0. The MiCA plate is shipped pre-primed with PBS and sealed in a sterile pack.

1. In a sterile environment, open the vacuum bag.

2. Aspirate all wells of unit(s) to be used. Each unit has 3 wells, as shown. The priming solution should be removed, leaving the liquid in the cutout at the bottom of the wells (blue outlines). The cutouts are in the shape of a square (medium inlet), circle (cell chamber), and rectangle (medium outlet).

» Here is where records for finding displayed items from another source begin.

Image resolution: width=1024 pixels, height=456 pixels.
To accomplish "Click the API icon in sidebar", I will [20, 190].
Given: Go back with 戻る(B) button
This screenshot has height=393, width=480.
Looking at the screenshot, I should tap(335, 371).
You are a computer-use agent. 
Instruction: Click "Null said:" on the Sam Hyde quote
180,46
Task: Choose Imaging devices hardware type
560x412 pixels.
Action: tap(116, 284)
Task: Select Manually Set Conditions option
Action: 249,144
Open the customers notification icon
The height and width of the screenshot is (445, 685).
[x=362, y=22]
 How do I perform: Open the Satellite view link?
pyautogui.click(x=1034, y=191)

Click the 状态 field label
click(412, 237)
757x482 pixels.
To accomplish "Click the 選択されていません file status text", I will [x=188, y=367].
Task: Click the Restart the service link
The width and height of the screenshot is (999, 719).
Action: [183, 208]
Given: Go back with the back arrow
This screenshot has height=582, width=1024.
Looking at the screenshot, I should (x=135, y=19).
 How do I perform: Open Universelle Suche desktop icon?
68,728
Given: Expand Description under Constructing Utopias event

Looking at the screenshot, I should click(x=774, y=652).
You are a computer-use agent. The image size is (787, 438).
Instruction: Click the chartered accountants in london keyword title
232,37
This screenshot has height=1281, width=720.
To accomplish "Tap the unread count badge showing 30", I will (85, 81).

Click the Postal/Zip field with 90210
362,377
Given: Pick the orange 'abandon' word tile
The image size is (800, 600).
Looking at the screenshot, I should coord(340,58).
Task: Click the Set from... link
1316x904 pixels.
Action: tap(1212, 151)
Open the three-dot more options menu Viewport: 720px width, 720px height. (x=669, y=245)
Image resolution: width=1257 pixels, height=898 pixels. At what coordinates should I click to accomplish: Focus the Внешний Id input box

3. Carefully remove the liquid in the cell chamber. Pipette 5ul of your cell or cell/gel solution into the cell chamber. Make sure to dispense into the hole at the bottom of the well (blue outline). A ring of PTFE tape surrounds the top of the well opening for increased hydrophobicity.

4. Add 300ul of culture medium to the Medium Inlet well. Add 30ul of liquid to the Outlet well to initiate gravity perfusion.

5. Place in a standard cell culture incubator. The MiCA is designed to perfuse the cells at a rate of 100ul/day as medium flows from the Medium Inlet to the Outlet via gravity.

6. For long term culture, refill the Medium Inlet and empty the Oulet every 2-3 days.